## What to do
Swap each "Impressum" in the entries below for "Imprint" and write the entries out again with nothing else changed.

═════ Extracted information

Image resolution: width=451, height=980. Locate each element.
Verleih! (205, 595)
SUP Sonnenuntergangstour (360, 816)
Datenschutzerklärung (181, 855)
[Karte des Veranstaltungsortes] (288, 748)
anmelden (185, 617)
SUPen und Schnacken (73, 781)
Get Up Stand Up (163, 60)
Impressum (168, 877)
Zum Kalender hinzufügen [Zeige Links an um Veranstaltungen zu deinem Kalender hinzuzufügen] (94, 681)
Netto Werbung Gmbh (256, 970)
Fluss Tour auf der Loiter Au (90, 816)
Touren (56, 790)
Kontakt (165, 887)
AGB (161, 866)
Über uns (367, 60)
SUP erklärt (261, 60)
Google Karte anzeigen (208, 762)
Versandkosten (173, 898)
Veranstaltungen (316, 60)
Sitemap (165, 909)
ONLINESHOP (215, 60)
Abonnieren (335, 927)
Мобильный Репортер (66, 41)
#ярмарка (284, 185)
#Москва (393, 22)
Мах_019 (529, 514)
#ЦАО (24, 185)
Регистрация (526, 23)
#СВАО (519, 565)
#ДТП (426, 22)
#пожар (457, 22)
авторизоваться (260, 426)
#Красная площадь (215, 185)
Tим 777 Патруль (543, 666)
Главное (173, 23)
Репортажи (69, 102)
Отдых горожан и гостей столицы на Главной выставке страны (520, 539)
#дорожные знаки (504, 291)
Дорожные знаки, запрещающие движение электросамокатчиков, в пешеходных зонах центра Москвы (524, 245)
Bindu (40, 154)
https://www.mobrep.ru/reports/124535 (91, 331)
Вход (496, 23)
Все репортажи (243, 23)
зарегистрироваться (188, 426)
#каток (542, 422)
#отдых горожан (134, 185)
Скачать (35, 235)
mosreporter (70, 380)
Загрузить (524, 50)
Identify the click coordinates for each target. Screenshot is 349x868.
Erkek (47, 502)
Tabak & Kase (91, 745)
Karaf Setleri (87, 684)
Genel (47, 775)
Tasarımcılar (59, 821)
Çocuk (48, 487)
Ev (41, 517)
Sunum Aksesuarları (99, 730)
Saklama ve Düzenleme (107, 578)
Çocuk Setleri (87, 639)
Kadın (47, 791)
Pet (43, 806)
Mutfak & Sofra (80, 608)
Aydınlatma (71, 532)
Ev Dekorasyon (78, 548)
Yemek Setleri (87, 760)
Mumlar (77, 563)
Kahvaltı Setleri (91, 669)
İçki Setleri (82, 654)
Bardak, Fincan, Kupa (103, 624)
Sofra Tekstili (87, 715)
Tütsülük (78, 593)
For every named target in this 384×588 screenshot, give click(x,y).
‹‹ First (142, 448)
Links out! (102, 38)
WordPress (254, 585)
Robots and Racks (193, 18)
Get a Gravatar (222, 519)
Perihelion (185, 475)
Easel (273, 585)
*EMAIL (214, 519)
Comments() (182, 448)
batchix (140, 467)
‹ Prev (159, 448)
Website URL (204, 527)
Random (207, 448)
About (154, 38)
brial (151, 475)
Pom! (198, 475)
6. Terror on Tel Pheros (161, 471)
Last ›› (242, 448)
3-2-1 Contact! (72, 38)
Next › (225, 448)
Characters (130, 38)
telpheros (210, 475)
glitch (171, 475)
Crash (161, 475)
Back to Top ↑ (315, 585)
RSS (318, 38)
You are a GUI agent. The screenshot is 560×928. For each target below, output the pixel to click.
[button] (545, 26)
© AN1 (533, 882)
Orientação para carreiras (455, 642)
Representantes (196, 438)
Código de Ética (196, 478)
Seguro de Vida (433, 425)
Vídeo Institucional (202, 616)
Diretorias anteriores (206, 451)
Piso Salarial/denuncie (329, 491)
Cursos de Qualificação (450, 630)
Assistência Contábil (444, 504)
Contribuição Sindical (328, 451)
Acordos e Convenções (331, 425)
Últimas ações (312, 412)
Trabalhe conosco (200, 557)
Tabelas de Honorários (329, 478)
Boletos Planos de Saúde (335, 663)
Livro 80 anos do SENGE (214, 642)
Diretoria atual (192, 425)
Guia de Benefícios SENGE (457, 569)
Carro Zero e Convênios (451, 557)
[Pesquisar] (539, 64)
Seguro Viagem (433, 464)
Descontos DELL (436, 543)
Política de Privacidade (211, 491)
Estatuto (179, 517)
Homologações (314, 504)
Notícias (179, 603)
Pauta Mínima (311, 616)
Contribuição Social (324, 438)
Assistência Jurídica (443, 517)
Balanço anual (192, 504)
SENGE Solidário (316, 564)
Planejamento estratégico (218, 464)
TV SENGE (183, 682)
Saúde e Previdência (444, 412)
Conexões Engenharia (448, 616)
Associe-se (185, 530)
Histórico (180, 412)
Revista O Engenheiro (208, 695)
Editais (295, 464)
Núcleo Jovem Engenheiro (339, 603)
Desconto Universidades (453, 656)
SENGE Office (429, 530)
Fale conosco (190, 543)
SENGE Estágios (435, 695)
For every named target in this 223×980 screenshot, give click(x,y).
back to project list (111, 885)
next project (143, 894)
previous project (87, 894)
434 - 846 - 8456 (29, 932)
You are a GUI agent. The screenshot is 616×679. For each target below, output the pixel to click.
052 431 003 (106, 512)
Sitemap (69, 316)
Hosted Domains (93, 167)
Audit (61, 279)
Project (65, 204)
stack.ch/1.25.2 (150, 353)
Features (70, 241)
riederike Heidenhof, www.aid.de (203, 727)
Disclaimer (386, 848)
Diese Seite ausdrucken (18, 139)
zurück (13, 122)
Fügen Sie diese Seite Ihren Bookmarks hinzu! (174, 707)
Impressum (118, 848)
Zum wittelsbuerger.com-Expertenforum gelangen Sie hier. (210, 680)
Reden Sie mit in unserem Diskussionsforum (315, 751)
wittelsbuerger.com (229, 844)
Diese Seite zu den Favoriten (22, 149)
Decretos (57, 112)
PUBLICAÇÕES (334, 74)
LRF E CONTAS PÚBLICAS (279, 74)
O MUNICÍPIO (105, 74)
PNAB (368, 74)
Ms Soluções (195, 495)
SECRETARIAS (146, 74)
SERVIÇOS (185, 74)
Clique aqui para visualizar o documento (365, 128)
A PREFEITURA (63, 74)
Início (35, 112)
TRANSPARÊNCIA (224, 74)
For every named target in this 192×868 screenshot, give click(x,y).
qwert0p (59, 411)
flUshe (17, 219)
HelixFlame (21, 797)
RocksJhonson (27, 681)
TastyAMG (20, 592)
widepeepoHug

══════════

## Written response
Image resolution: width=451, height=980. Locate each element.
Verleih! (205, 595)
SUP Sonnenuntergangstour (360, 816)
Datenschutzerklärung (181, 855)
[Karte des Veranstaltungsortes] (288, 748)
anmelden (185, 617)
SUPen und Schnacken (73, 781)
Get Up Stand Up (163, 60)
Imprint (168, 877)
Zum Kalender hinzufügen [Zeige Links an um Veranstaltungen zu deinem Kalender hinzuzufügen] (94, 681)
Netto Werbung Gmbh (256, 970)
Fluss Tour auf der Loiter Au (90, 816)
Touren (56, 790)
Kontakt (165, 887)
AGB (161, 866)
Über uns (367, 60)
SUP erklärt (261, 60)
Google Karte anzeigen (208, 762)
Versandkosten (173, 898)
Veranstaltungen (316, 60)
Sitemap (165, 909)
ONLINESHOP (215, 60)
Abonnieren (335, 927)
Мобильный Репортер (66, 41)
#ярмарка (284, 185)
#Москва (393, 22)
Мах_019 (529, 514)
#ЦАО (24, 185)
Регистрация (526, 23)
#СВАО (519, 565)
#ДТП (426, 22)
#пожар (457, 22)
авторизоваться (260, 426)
#Красная площадь (215, 185)
Tим 777 Патруль (543, 666)
Главное (173, 23)
Репортажи (69, 102)
Отдых горожан и гостей столицы на Главной выставке страны (520, 539)
#дорожные знаки (504, 291)
Дорожные знаки, запрещающие движение электросамокатчиков, в пешеходных зонах центра Москвы (524, 245)
Bindu (40, 154)
https://www.mobrep.ru/reports/124535 (91, 331)
Вход (496, 23)
Все репортажи (243, 23)
зарегистрироваться (188, 426)
#каток (542, 422)
#отдых горожан (134, 185)
Скачать (35, 235)
mosreporter (70, 380)
Загрузить (524, 50)
Identify the click coordinates for each target. Screenshot is 349x868.
Erkek (47, 502)
Tabak & Kase (91, 745)
Karaf Setleri (87, 684)
Genel (47, 775)
Tasarımcılar (59, 821)
Çocuk (48, 487)
Ev (41, 517)
Sunum Aksesuarları (99, 730)
Saklama ve Düzenleme (107, 578)
Çocuk Setleri (87, 639)
Kadın (47, 791)
Pet (43, 806)
Mutfak & Sofra (80, 608)
Aydınlatma (71, 532)
Ev Dekorasyon (78, 548)
Yemek Setleri (87, 760)
Mumlar (77, 563)
Kahvaltı Setleri (91, 669)
İçki Setleri (82, 654)
Bardak, Fincan, Kupa (103, 624)
Sofra Tekstili (87, 715)
Tütsülük (78, 593)
For every named target in this 384×588 screenshot, give click(x,y).
‹‹ First (142, 448)
Links out! (102, 38)
WordPress (254, 585)
Robots and Racks (193, 18)
Get a Gravatar (222, 519)
Perihelion (185, 475)
Easel (273, 585)
*EMAIL (214, 519)
Comments() (182, 448)
batchix (140, 467)
‹ Prev (159, 448)
Website URL (204, 527)
Random (207, 448)
About (154, 38)
brial (151, 475)
Pom! (198, 475)
6. Terror on Tel Pheros (161, 471)
Last ›› (242, 448)
3-2-1 Contact! (72, 38)
Next › (225, 448)
Characters (130, 38)
telpheros (210, 475)
glitch (171, 475)
Crash (161, 475)
Back to Top ↑ (315, 585)
RSS (318, 38)
You are a GUI agent. The screenshot is 560×928. For each target below, output the pixel to click.
[button] (545, 26)
© AN1 (533, 882)
Orientação para carreiras (455, 642)
Representantes (196, 438)
Código de Ética (196, 478)
Seguro de Vida (433, 425)
Vídeo Institucional (202, 616)
Diretorias anteriores (206, 451)
Piso Salarial/denuncie (329, 491)
Cursos de Qualificação (450, 630)
Assistência Contábil (444, 504)
Contribuição Sindical (328, 451)
Acordos e Convenções (331, 425)
Últimas ações (312, 412)
Trabalhe conosco (200, 557)
Tabelas de Honorários (329, 478)
Boletos Planos de Saúde (335, 663)
Livro 80 anos do SENGE (214, 642)
Diretoria atual (192, 425)
Guia de Benefícios SENGE (457, 569)
Carro Zero e Convênios (451, 557)
[Pesquisar] (539, 64)
Seguro Viagem (433, 464)
Descontos DELL (436, 543)
Política de Privacidade (211, 491)
Estatuto (179, 517)
Homologações (314, 504)
Notícias (179, 603)
Pauta Mínima (311, 616)
Contribuição Social (324, 438)
Assistência Jurídica (443, 517)
Balanço anual (192, 504)
SENGE Solidário (316, 564)
Planejamento estratégico (218, 464)
TV SENGE (183, 682)
Saúde e Previdência (444, 412)
Conexões Engenharia (448, 616)
Associe-se (185, 530)
Histórico (180, 412)
Revista O Engenheiro (208, 695)
Editais (295, 464)
Núcleo Jovem Engenheiro (339, 603)
Desconto Universidades (453, 656)
SENGE Office (429, 530)
Fale conosco (190, 543)
SENGE Estágios (435, 695)
For every named target in this 223×980 screenshot, give click(x,y).
back to project list (111, 885)
next project (143, 894)
previous project (87, 894)
434 - 846 - 8456 (29, 932)
You are a GUI agent. The screenshot is 616×679. For each target below, output the pixel to click.
052 431 003 (106, 512)
Sitemap (69, 316)
Hosted Domains (93, 167)
Audit (61, 279)
Project (65, 204)
stack.ch/1.25.2 (150, 353)
Features (70, 241)
riederike Heidenhof, www.aid.de (203, 727)
Disclaimer (386, 848)
Diese Seite ausdrucken (18, 139)
zurück (13, 122)
Fügen Sie diese Seite Ihren Bookmarks hinzu! (174, 707)
Imprint (118, 848)
Zum wittelsbuerger.com-Expertenforum gelangen Sie hier. (210, 680)
Reden Sie mit in unserem Diskussionsforum (315, 751)
wittelsbuerger.com (229, 844)
Diese Seite zu den Favoriten (22, 149)
Decretos (57, 112)
PUBLICAÇÕES (334, 74)
LRF E CONTAS PÚBLICAS (279, 74)
O MUNICÍPIO (105, 74)
PNAB (368, 74)
Ms Soluções (195, 495)
SECRETARIAS (146, 74)
SERVIÇOS (185, 74)
Clique aqui para visualizar o documento (365, 128)
A PREFEITURA (63, 74)
Início (35, 112)
TRANSPARÊNCIA (224, 74)
For every named target in this 192×868 screenshot, give click(x,y).
qwert0p (59, 411)
flUshe (17, 219)
HelixFlame (21, 797)
RocksJhonson (27, 681)
TastyAMG (20, 592)
widepeepoHug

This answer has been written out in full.